[Data excerpts]

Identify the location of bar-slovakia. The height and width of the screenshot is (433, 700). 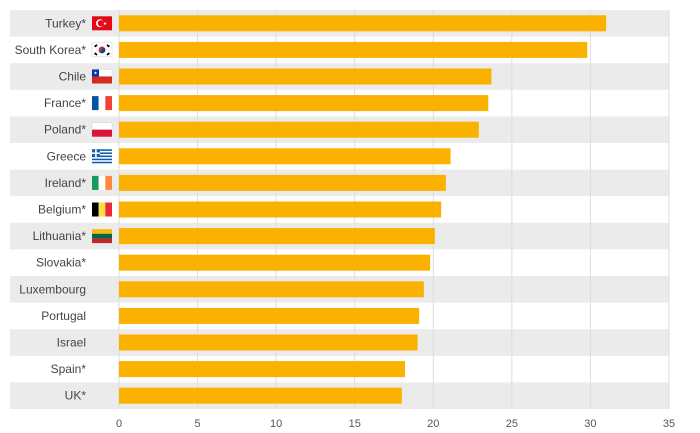
(275, 262).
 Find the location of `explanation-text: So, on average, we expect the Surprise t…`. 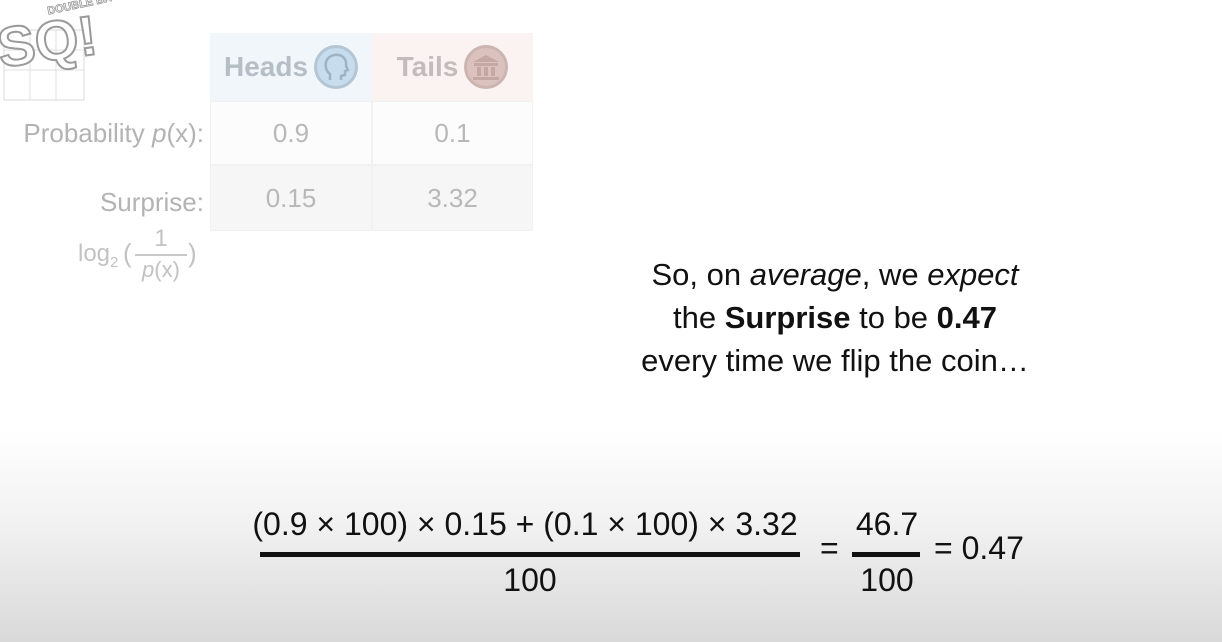

explanation-text: So, on average, we expect the Surprise t… is located at coordinates (835, 318).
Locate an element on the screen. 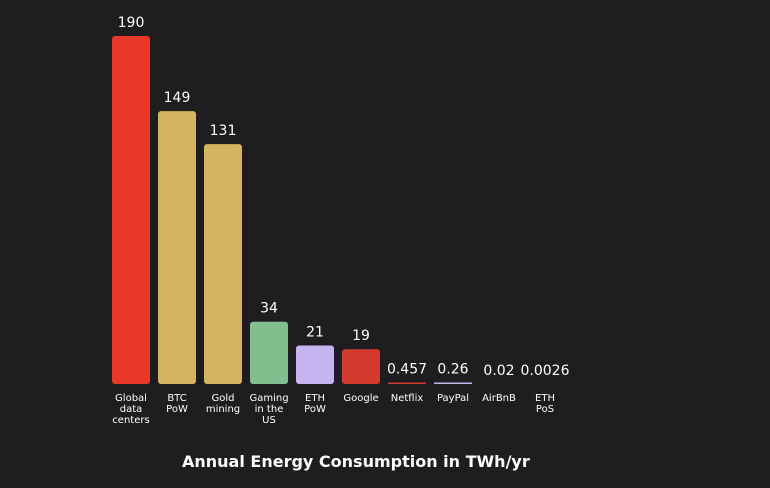 The image size is (770, 488). value-label-4: 21 is located at coordinates (315, 333).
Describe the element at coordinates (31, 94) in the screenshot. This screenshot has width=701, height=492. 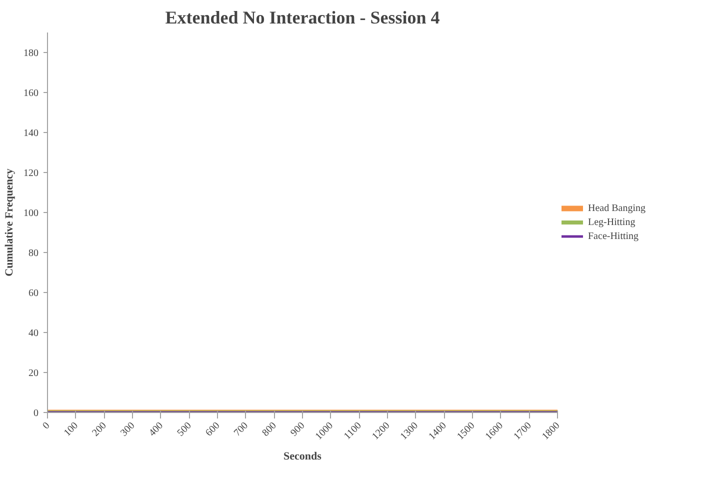
I see `y-tick-label: 160` at that location.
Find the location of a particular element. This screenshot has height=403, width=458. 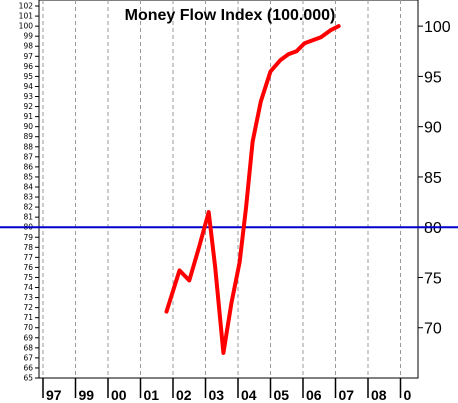

left-tick-label: 82 is located at coordinates (28, 208).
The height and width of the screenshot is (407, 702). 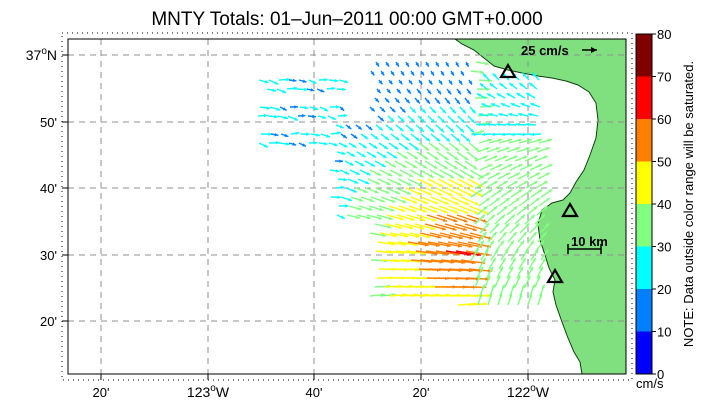 What do you see at coordinates (653, 204) in the screenshot?
I see `colorbar: 0 10 20 30 40 50 60 70 80` at bounding box center [653, 204].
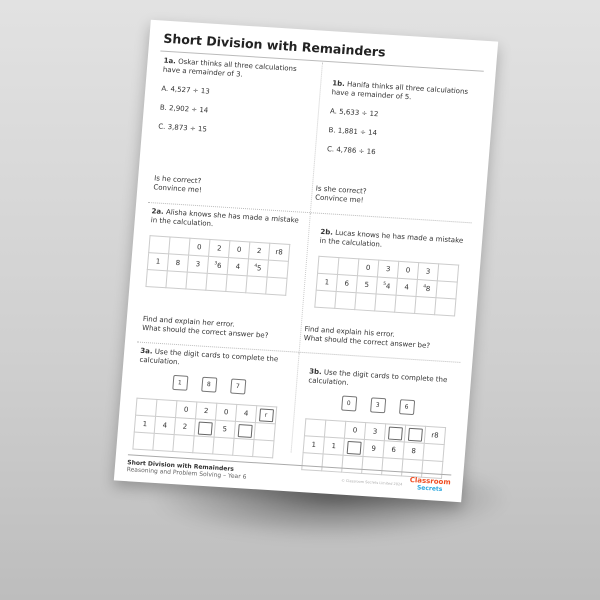 The width and height of the screenshot is (600, 600). What do you see at coordinates (258, 268) in the screenshot?
I see `grid-cell: 45` at bounding box center [258, 268].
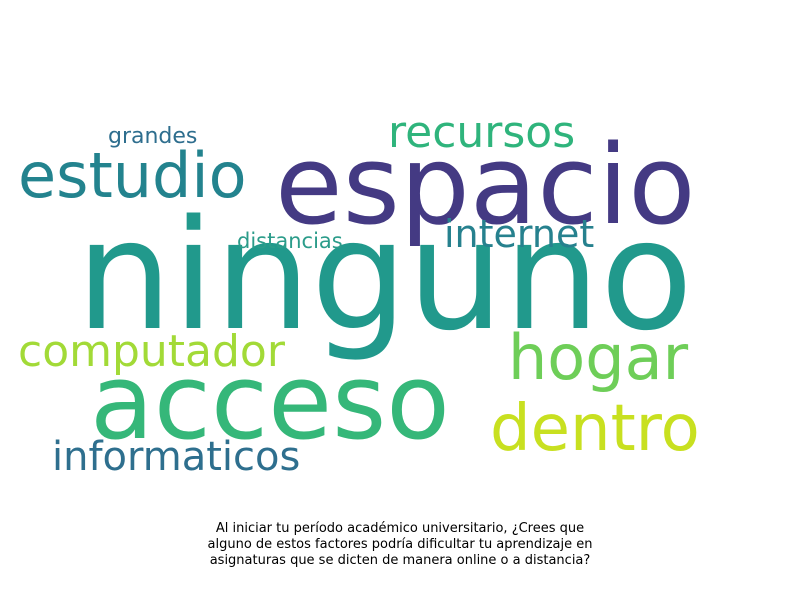  I want to click on word-internet: internet, so click(520, 234).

## Exercise goal:
Copy the material above from the line with "Describe the element" up to and including the line with "left-tick-label: 82 is", leaving out the pictures.

## Answer for this exercise:
Describe the element at coordinates (31, 94) in the screenshot. This screenshot has width=701, height=492. 
I see `y-tick-label: 160` at that location.
Find the location of a particular element. This screenshot has height=403, width=458. 

left-tick-label: 82 is located at coordinates (28, 208).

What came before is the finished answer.